Menurut saya, karena fenomena senirupa ‘atas’ itulah karya senirupa lainnya dianggap angin lalu, seperti misalnya seni grafis, walau dalam beberapa institusi seni tergolong seni murni. Seni grafis adalah salah satu cabang senirupa yang mempunyai similaritas dengan fotografi. Keduanya menghasilkan karya yang reproduktif. Perbedaan fotografi dengan seni grafis, menurut saya, adalah masih terbebannya seni grafis sebagai cabang dari senirupa. Ketunggalan karya senirupa ‘atas’ seperti menghantui seni grafis yang reproduktif. Padahal, menurut Hafiz, ketidaktunggalan grafis harusnya tidak diperlakukan sebagai kekurangan sebuah karya seni, tetapi justru sebagai sebuah kelebihan. Ia juga berpendapat bahwa seni grafis dari awalnya memang berhubungan erat dengan teknologi. Sehingga, seiring berkembangnya teknologi, medium ini seharusnya semakin maju.[9] Bahkan, sampai sekarang, para pegrafis dari generasi ke generasi masih harus berulang-ulang kali mengalami krisis identitas (perihal laku dan tidaknya karya grafis yang tidak tunggal dalam ranah senirupa).[10] Karya-karya seni grafis, dalam kenyataannya, dinumerisasi dan ditandantangani para senimannya dengan dasar pemikiran dan sikap yang sama pada pelukis dan tandatangannya.[11]
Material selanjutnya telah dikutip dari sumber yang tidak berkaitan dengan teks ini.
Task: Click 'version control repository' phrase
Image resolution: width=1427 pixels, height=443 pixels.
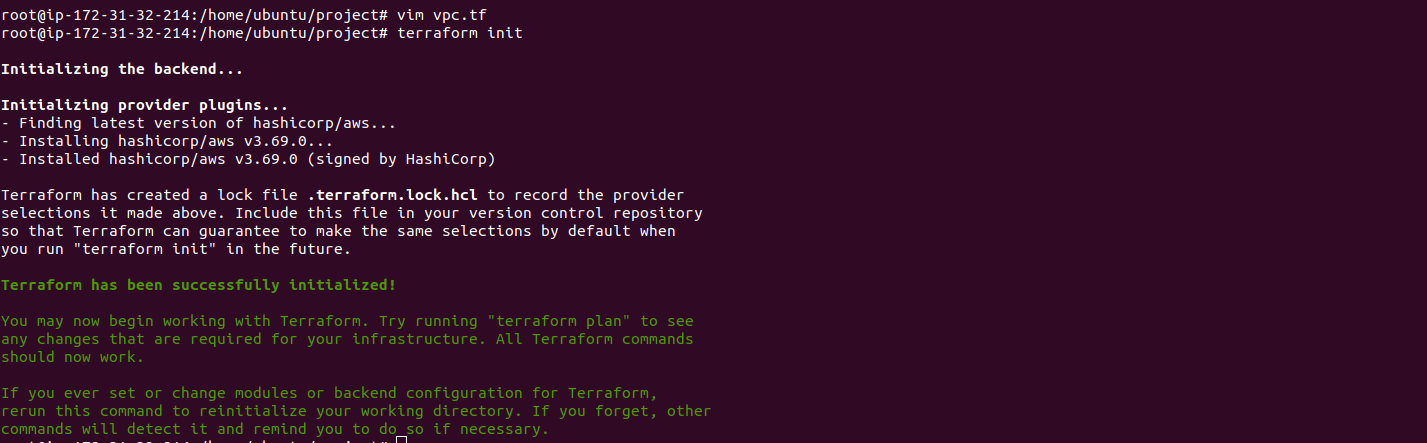Action: click(590, 213)
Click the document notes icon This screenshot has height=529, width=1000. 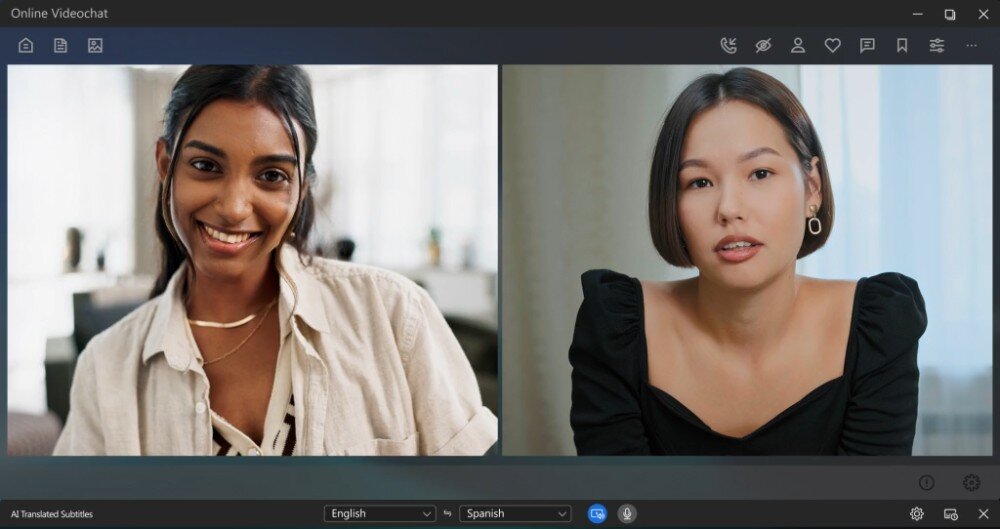pos(60,45)
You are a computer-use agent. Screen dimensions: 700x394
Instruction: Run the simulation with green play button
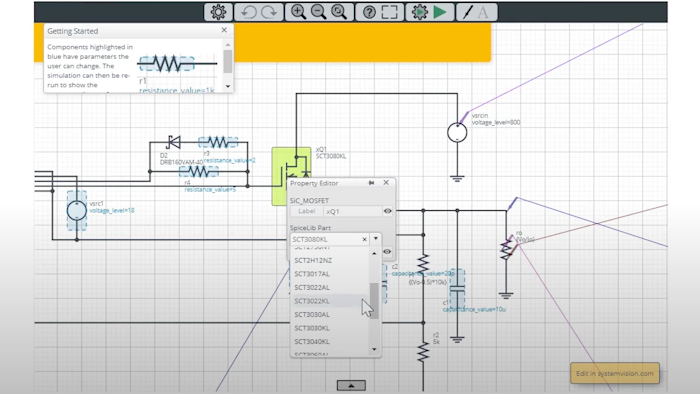[x=440, y=12]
Para senirupawan, semenjak duduk dibangku sekolah, memang akrab dengan tandatangan. Konon, para pengajar di institusi seni belum mau berpendapat terhadap sebuah karya, dalam konteks tugas, yang belum ditandatangan. Alasannya semudah: Tandatangan diperlakukan seperti titik dalam sebuah kalimat; sebagai penanda bahwa karya tersebut sudah selesai. Menandatangani karya dalam senirupa ‘atas’ adalah sebuah pernyataan bahwa karya tersebut sudah tidak lagi dalam proses.[12] Tandatangan memang akhirnya bukan sebuah keharusan. Namun, jelas, tandatangan menjadi penanda siapa senimannya.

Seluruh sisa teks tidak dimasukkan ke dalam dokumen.